__TASK INSTRUCTIONS__:
Lines in the listing below containing the string "pixels" are to be identified and copied.

__DATA SUPPLIED__:
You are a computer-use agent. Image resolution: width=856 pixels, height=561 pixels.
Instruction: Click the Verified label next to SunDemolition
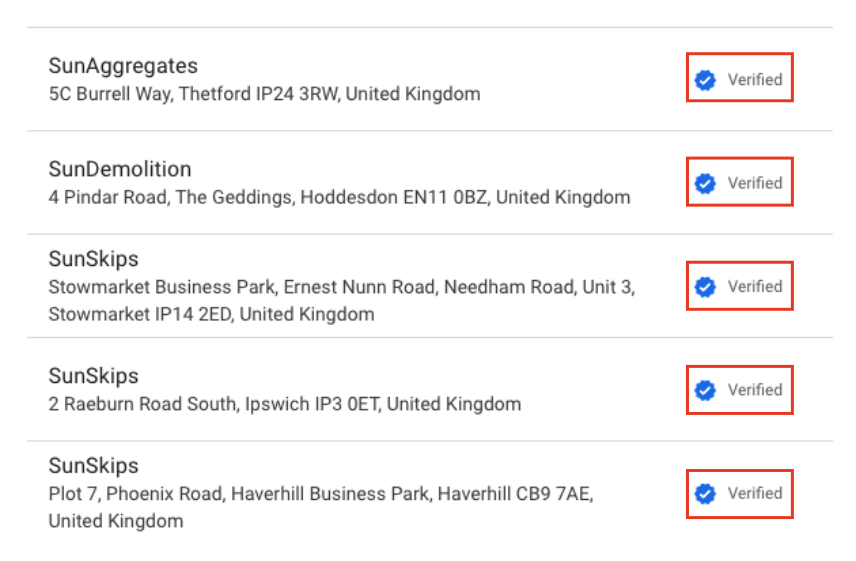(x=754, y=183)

==

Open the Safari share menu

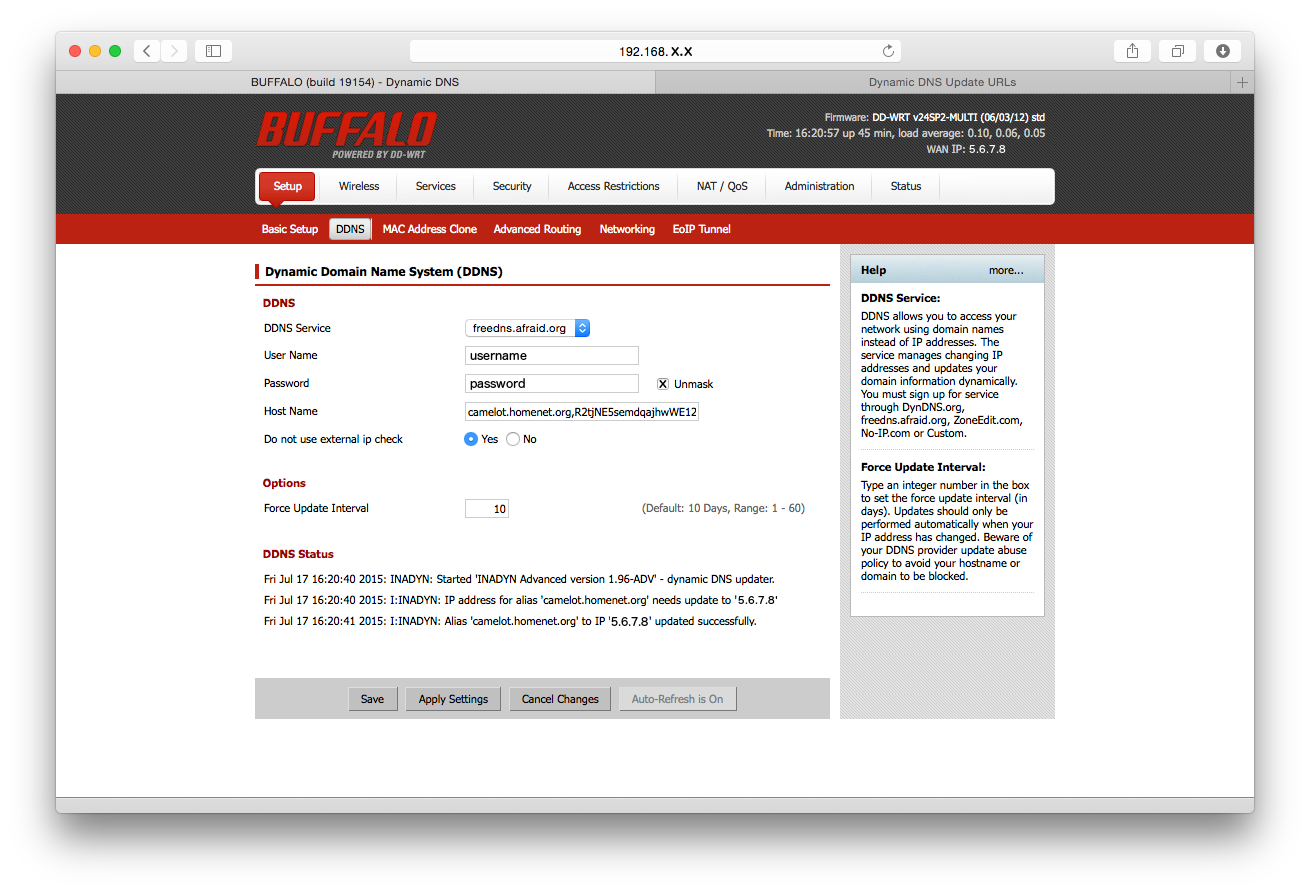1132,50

---

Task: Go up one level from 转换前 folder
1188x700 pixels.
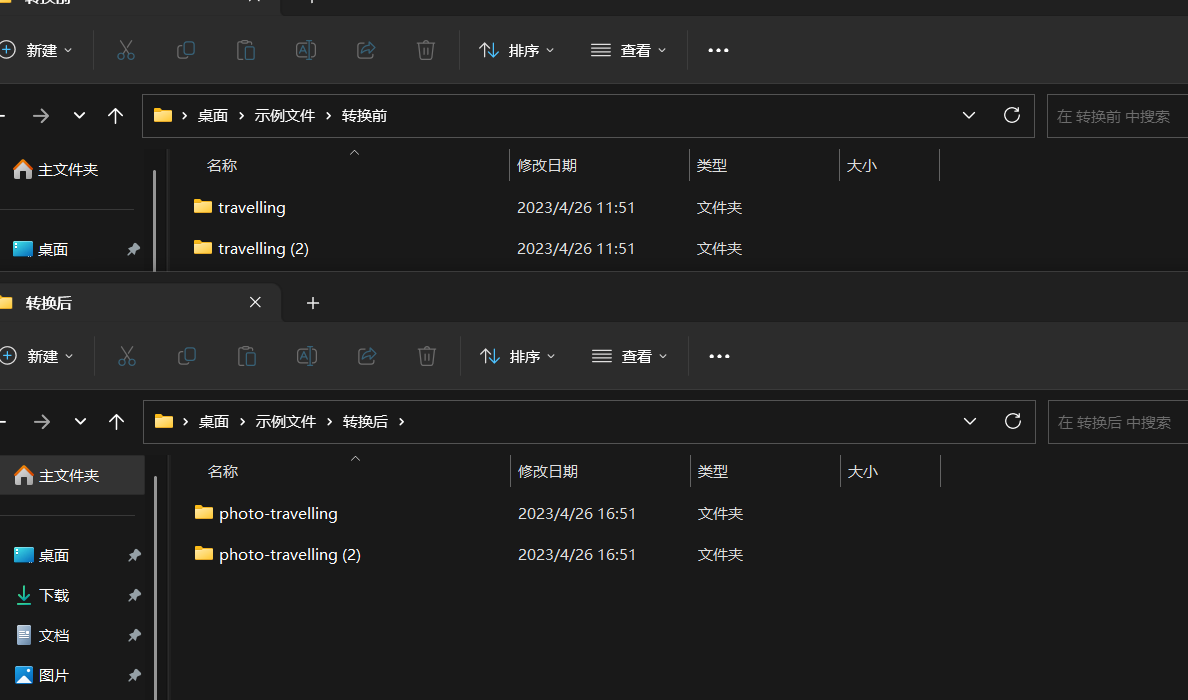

__RESULT__:
You are a computer-use agent. Image resolution: width=856 pixels, height=561 pixels.
1188x700 pixels.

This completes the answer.